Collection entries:
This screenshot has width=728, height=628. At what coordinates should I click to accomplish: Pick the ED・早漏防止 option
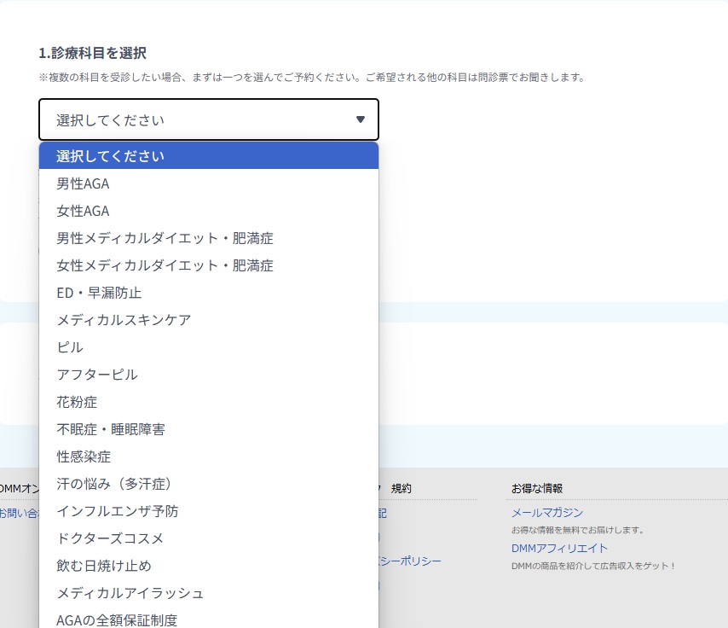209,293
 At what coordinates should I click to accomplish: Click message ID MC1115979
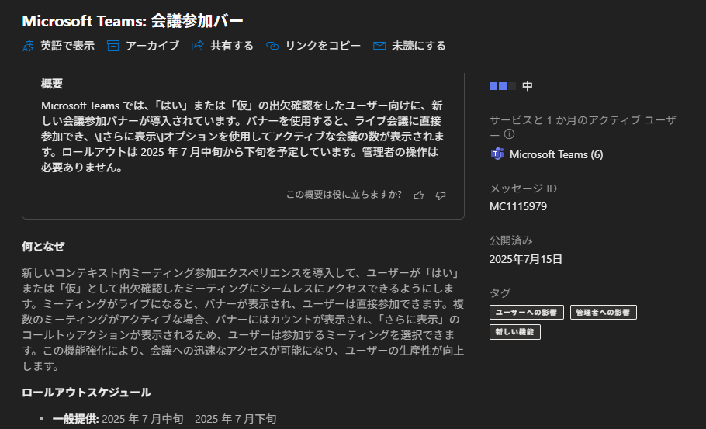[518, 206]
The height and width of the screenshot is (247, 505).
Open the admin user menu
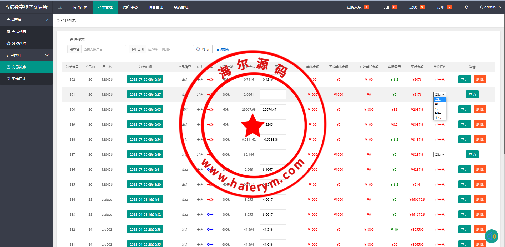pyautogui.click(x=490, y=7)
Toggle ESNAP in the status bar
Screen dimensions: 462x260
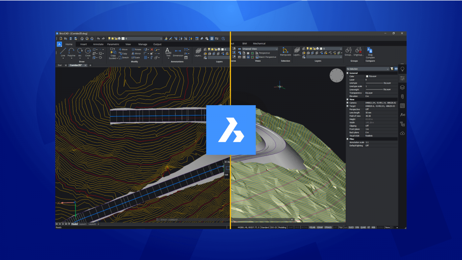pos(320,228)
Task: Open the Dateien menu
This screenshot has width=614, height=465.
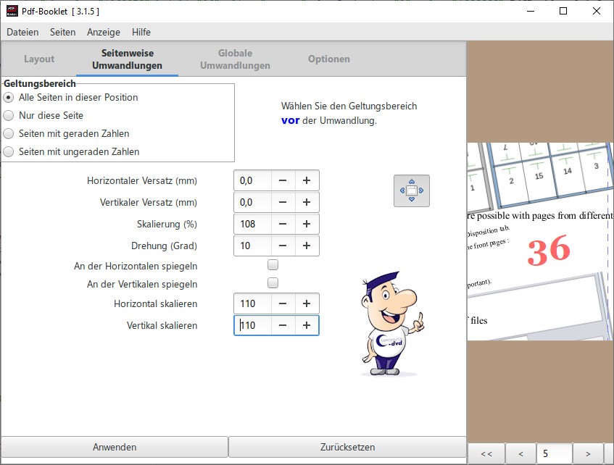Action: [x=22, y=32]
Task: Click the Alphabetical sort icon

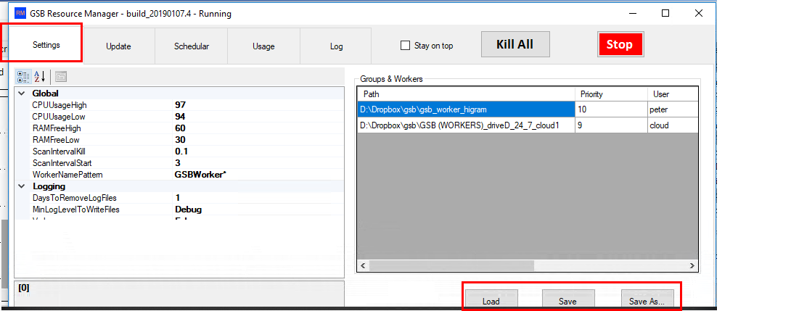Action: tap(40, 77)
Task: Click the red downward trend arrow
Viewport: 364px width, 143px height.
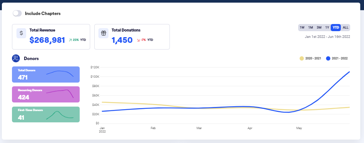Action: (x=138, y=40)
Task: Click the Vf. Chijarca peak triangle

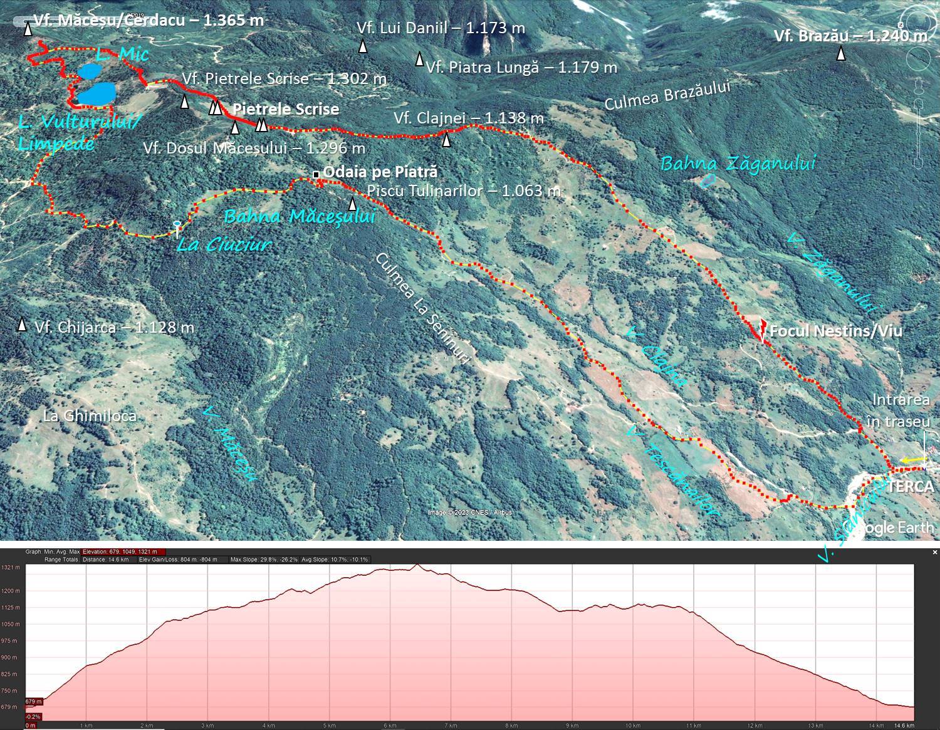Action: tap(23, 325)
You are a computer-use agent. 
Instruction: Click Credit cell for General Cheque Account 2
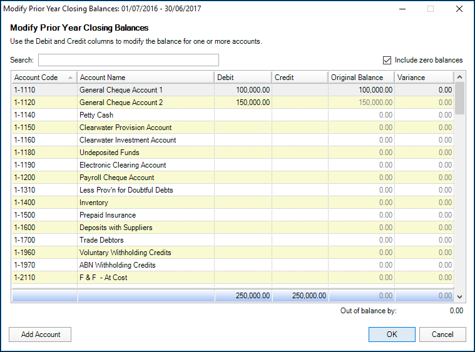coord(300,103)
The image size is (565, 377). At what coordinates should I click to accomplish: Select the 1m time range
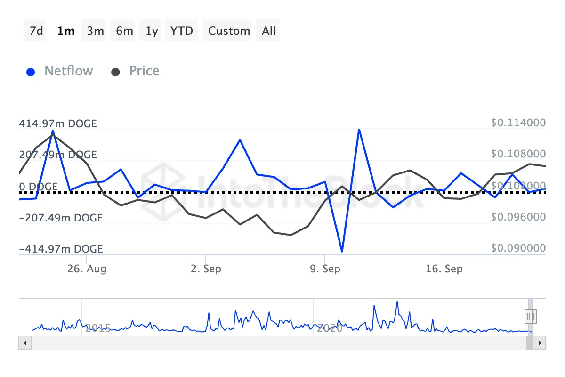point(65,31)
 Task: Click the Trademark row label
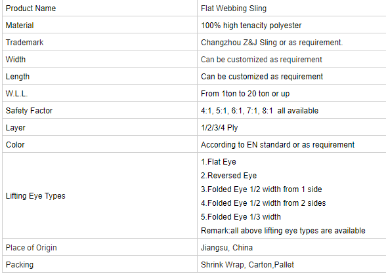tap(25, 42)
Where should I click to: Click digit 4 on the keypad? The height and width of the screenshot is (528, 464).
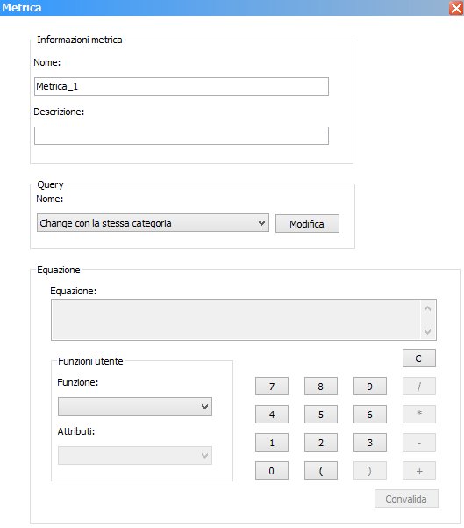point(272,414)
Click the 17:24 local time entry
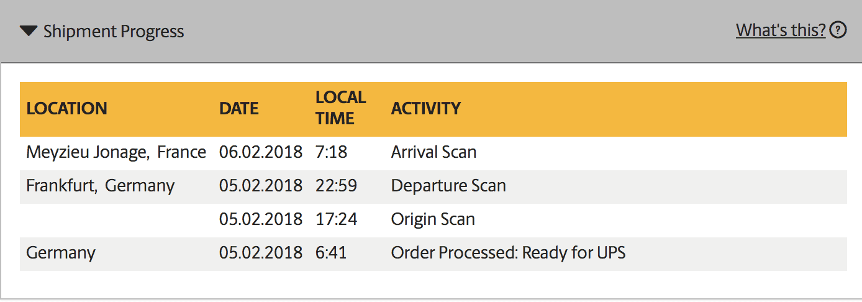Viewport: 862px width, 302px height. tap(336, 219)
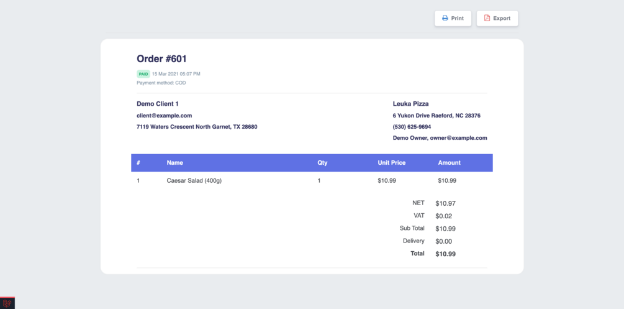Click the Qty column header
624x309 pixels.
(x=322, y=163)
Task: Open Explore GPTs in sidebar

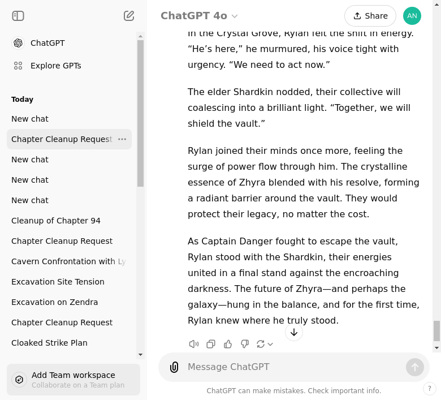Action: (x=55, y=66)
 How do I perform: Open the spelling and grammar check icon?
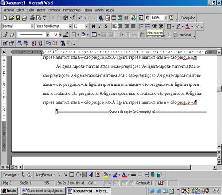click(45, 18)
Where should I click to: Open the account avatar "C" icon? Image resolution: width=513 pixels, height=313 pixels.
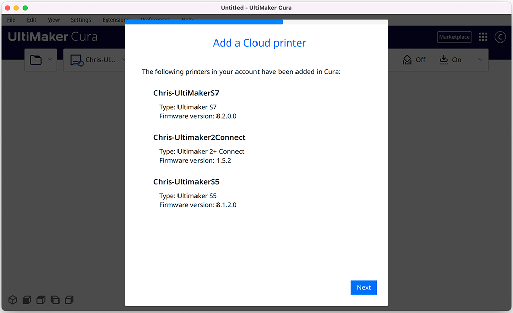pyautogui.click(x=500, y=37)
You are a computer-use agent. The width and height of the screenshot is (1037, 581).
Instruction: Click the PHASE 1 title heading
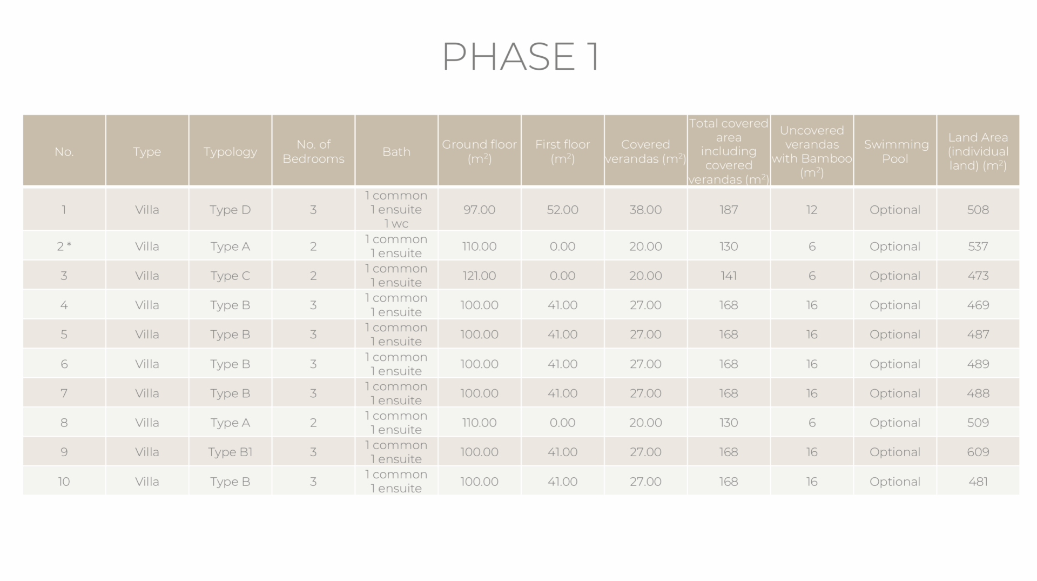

▶ [Task objective] Provide only the count of lines in the data above that include the string "computer".

▶ [Solution] 2